Microsoft Translator will now provide real-time translation in Assamese. Microsoft announced that users will now be able to translate text and speech into Assamese and vice-versa using its Translator service. The company aims to fill the gap in end-to-end language support for Assamese in India. With this addition, Microsoft Translator now supports 12 Indian languages: Assamese, Bengali, Gujarati, Hindi, Kannada, Malayalam, Marathi, Odia, Punjabi, Tamil, Telugu, and Urdu.
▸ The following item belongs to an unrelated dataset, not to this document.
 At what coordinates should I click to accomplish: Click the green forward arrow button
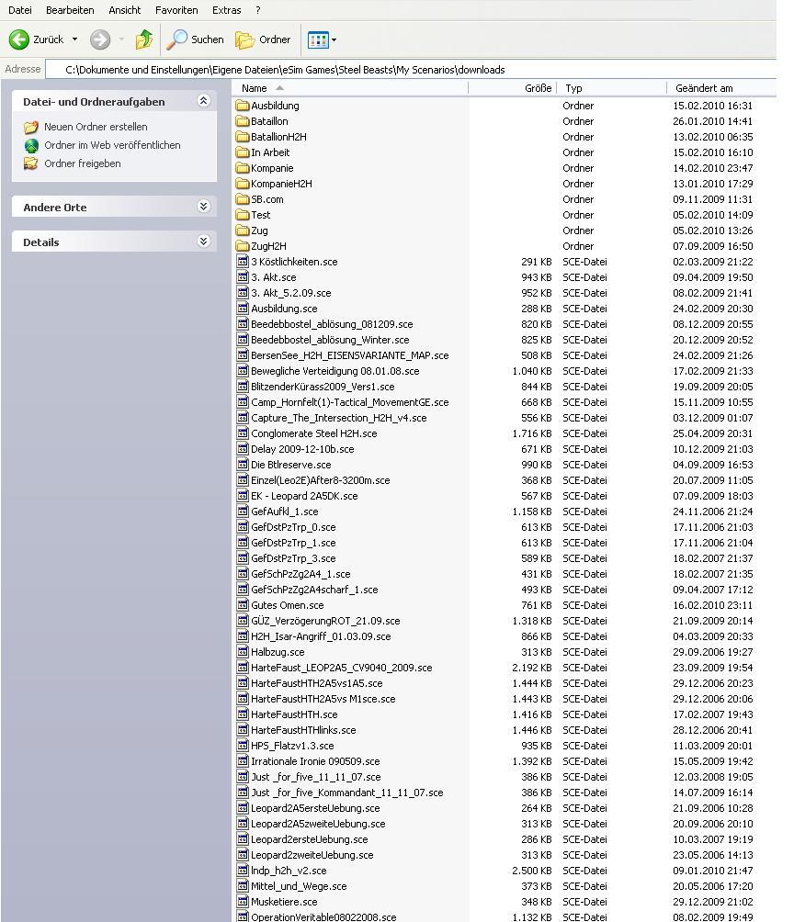pos(100,39)
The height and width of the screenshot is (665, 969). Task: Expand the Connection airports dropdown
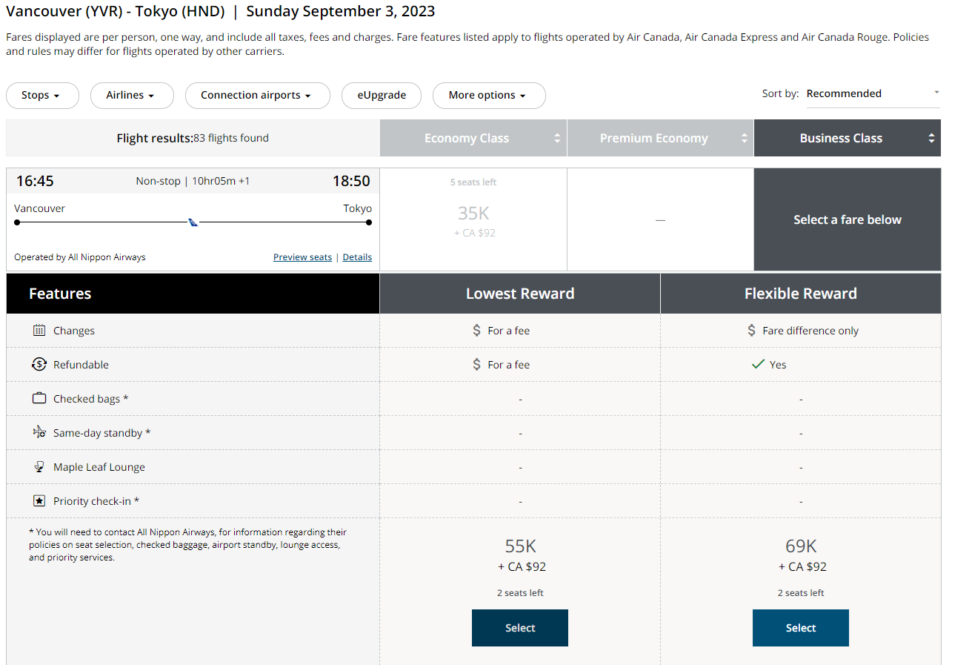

Microsoft is adding Assamese on Bing, Office, and the Microsoft Translator website, as well as the Microsoft Translator app for Android, iOS and Windows. Powered by Azure Cognitive Service Speech, the service will now provide real-time translation and transliteration support for the language. Microsoft said it aims to democratise the access of information in native languages. As per the company, it is currently the only cloud service to provide Assamese translation.
“Breaking language barriers is a key step in enabling inclusion of more people and organizations to utilize technology to achieve more,” Sundar Srinivasan, general manager (AI & Search), Microsoft, said in a statement. “As part of our mission to remove language barriers, particularly in India, we are happy to announce the release of translation for Assamese to add to the set of 11 Indian languages already supported.”
“It can help general users interpret real-time conversations, menus and street signs, websites, and documents. Companies can leverage it to globalize their business and strengthen customer outreach,” the company added.
The Microsoft Translator app can be downloaded via Google Play, App Store, and through the Microsoft Store. Gadgets 360 was able to confirm the availability the newly supported language on Microsoft Translator on Bing.
Microsoft has been using Deep Neural Networks to develop language models for translating and transliterating complex Indian languages. Through this, it can even manage minute language nuances like gender (feminine, masculine, neutral), politeness level (slang, casual, written, formal), and type of words (verb, noun, adjective).